### Consignes
Reprenez toutes les lignes ci-dessous sous forme de liste numérotée, sans les lignes vides.

[Lignes indiquant où apparaissent les cibles]
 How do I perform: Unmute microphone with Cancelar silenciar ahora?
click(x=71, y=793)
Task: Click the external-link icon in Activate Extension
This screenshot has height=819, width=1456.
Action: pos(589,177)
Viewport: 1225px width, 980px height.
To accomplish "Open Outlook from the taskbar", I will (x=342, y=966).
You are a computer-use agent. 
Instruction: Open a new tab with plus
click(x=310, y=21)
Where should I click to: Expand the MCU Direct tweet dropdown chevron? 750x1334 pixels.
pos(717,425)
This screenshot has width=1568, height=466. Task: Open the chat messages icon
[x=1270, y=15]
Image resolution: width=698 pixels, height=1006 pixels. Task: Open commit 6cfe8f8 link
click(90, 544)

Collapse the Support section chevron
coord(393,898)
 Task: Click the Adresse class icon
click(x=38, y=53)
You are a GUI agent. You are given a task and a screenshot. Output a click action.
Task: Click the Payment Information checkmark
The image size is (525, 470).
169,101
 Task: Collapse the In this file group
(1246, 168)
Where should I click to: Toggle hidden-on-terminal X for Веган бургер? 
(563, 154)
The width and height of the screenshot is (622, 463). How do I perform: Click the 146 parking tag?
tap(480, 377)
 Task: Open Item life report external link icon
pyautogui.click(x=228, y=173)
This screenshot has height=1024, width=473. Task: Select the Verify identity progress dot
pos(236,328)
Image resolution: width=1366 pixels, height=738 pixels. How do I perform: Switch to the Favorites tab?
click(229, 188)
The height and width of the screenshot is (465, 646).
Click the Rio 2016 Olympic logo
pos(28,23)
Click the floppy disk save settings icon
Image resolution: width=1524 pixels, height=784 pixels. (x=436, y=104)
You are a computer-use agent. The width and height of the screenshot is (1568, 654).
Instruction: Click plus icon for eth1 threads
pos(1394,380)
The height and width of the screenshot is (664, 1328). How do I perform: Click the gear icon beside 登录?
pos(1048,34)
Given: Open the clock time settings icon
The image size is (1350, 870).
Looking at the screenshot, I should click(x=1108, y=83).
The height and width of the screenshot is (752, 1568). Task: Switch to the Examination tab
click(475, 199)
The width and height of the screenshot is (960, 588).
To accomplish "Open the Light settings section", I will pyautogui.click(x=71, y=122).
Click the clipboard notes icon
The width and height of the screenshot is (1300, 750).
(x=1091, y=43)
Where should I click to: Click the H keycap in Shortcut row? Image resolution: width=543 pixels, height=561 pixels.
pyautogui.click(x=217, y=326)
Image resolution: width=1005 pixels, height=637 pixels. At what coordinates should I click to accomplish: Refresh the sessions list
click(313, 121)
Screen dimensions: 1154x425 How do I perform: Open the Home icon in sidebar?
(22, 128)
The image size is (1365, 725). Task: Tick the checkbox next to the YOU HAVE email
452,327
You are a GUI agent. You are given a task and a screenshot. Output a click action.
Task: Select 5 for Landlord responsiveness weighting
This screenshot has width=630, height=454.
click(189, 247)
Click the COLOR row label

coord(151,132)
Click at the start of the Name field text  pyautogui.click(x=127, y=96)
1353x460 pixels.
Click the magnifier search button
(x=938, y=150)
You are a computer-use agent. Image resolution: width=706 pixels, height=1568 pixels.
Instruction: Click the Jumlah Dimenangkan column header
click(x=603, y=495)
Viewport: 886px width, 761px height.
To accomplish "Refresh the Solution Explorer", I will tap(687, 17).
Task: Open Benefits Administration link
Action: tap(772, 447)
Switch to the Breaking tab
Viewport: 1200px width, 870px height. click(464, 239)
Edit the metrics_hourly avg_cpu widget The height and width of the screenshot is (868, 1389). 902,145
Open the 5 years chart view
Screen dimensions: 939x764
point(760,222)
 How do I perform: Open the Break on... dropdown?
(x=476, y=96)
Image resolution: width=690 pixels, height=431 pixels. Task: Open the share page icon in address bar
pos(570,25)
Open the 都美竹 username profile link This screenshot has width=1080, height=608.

### Corrigé
1.  How do I perform: Unmute microphone with Cancelar silenciar ahora?
2. click(x=71, y=793)
3. Task: Click the external-link icon in Activate Extension
4. This screenshot has height=819, width=1456.
5. Action: pos(589,177)
6. Viewport: 1225px width, 980px height.
7. To accomplish "Open Outlook from the taskbar", I will (x=342, y=966).
8. You are a computer-use agent. 
9. Instruction: Open a new tab with plus
10. click(x=310, y=21)
11. Where should I click to: Expand the MCU Direct tweet dropdown chevron? 750x1334 pixels.
12. pos(717,425)
13. This screenshot has width=1568, height=466. Task: Open the chat messages icon
14. [x=1270, y=15]
15. Image resolution: width=698 pixels, height=1006 pixels. Task: Open commit 6cfe8f8 link
16. click(90, 544)
17. Collapse the Support section chevron
18. coord(393,898)
19.  Task: Click the Adresse class icon
20. click(x=38, y=53)
21. You are a GUI agent. You are given a task and a screenshot. Output a click action.
22. Task: Click the Payment Information checkmark
23. The image size is (525, 470).
24. 169,101
25.  Task: Collapse the In this file group
26. (1246, 168)
27. Where should I click to: Toggle hidden-on-terminal X for Веган бургер? 
28. (563, 154)
29. The width and height of the screenshot is (622, 463). How do I perform: Click the 146 parking tag?
30. tap(480, 377)
31.  Task: Open Item life report external link icon
32. pyautogui.click(x=228, y=173)
33. This screenshot has height=1024, width=473. Task: Select the Verify identity progress dot
34. pos(236,328)
35. Image resolution: width=1366 pixels, height=738 pixels. How do I perform: Switch to the Favorites tab?
36. click(229, 188)
37. The height and width of the screenshot is (465, 646).
38. Click the Rio 2016 Olympic logo
39. pos(28,23)
40. Click the floppy disk save settings icon
41. Image resolution: width=1524 pixels, height=784 pixels. (x=436, y=104)
42. You are a computer-use agent. The width and height of the screenshot is (1568, 654).
43. Instruction: Click plus icon for eth1 threads
44. pos(1394,380)
45. The height and width of the screenshot is (664, 1328). How do I perform: Click the gear icon beside 登录?
46. pos(1048,34)
47. Given: Open the clock time settings icon
48. The image size is (1350, 870).
49. Looking at the screenshot, I should click(x=1108, y=83).
50. The height and width of the screenshot is (752, 1568). Task: Switch to the Examination tab
51. click(475, 199)
52. The width and height of the screenshot is (960, 588).
53. To accomplish "Open the Light settings section", I will pyautogui.click(x=71, y=122).
54. Click the clipboard notes icon
55. The width and height of the screenshot is (1300, 750).
56. (x=1091, y=43)
57. Where should I click to: Click the H keycap in Shortcut row? Image resolution: width=543 pixels, height=561 pixels.
58. pyautogui.click(x=217, y=326)
59. Image resolution: width=1005 pixels, height=637 pixels. At what coordinates should I click to accomplish: Refresh the sessions list
60. click(313, 121)
61. Screen dimensions: 1154x425 How do I perform: Open the Home icon in sidebar?
62. (22, 128)
63. The image size is (1365, 725). Task: Tick the checkbox next to the YOU HAVE email
64. 452,327
65. You are a GUI agent. You are given a task and a screenshot. Output a click action.
66. Task: Select 5 for Landlord responsiveness weighting
67. This screenshot has width=630, height=454.
68. click(189, 247)
69. Click the COLOR row label
70. coord(151,132)
71. Click at the start of the Name field text  pyautogui.click(x=127, y=96)
72. 1353x460 pixels.
73. Click the magnifier search button
74. (x=938, y=150)
75. You are a computer-use agent. Image resolution: width=706 pixels, height=1568 pixels.
76. Instruction: Click the Jumlah Dimenangkan column header
77. click(x=603, y=495)
78. Viewport: 886px width, 761px height.
79. To accomplish "Refresh the Solution Explorer", I will tap(687, 17).
80. Task: Open Benefits Administration link
81. Action: tap(772, 447)
82. Switch to the Breaking tab
83. Viewport: 1200px width, 870px height. click(464, 239)
84. Edit the metrics_hourly avg_cpu widget The height and width of the screenshot is (868, 1389). 902,145
85. Open the 5 years chart view
86. Screen dimensions: 939x764
87. point(760,222)
88.  How do I perform: Open the Break on... dropdown?
89. (x=476, y=96)
90. Image resolution: width=690 pixels, height=431 pixels. Task: Open the share page icon in address bar
91. pos(570,25)
92. Open the 都美竹 username profile link This screenshot has width=1080, height=608.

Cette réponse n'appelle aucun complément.